> **WHAT NEEDS TO BE DONE**
The reply has to be a number alone, equal to how many lines in the entries below hold the string "Given".

> **RECORDS PROVIDED**
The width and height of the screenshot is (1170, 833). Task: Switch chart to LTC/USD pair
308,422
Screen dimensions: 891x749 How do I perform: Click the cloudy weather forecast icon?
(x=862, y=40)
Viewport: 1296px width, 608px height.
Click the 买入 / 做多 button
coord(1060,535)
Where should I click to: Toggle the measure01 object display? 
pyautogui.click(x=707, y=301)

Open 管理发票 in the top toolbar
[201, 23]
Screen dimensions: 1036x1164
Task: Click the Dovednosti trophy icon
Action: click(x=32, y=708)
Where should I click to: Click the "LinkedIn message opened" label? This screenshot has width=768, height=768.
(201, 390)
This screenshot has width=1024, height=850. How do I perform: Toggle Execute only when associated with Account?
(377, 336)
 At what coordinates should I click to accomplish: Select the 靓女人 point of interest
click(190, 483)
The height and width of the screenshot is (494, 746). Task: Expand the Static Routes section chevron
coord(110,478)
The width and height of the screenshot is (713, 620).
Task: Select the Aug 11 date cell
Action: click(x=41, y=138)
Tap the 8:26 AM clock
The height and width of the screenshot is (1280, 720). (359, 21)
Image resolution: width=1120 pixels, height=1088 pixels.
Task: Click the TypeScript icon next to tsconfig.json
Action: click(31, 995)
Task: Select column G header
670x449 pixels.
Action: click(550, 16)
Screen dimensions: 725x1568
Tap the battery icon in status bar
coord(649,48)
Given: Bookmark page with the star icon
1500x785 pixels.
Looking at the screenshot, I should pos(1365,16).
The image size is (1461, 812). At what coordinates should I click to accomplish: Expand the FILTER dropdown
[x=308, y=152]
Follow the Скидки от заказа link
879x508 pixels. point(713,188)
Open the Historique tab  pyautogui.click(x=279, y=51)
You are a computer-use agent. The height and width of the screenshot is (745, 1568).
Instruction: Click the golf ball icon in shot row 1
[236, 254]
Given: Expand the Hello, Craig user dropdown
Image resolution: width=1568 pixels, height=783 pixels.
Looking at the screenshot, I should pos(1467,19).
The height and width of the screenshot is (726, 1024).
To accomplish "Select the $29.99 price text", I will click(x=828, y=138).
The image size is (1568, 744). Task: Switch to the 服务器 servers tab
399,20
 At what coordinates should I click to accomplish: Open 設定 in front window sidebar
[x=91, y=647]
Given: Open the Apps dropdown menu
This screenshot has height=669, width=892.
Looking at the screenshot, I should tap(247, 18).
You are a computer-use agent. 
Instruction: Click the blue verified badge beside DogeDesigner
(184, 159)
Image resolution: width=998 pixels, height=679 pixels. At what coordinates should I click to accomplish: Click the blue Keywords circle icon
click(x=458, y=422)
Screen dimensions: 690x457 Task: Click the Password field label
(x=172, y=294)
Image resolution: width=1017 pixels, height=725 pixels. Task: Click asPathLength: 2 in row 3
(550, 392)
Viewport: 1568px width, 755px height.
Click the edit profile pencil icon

> **OUTPUT**
3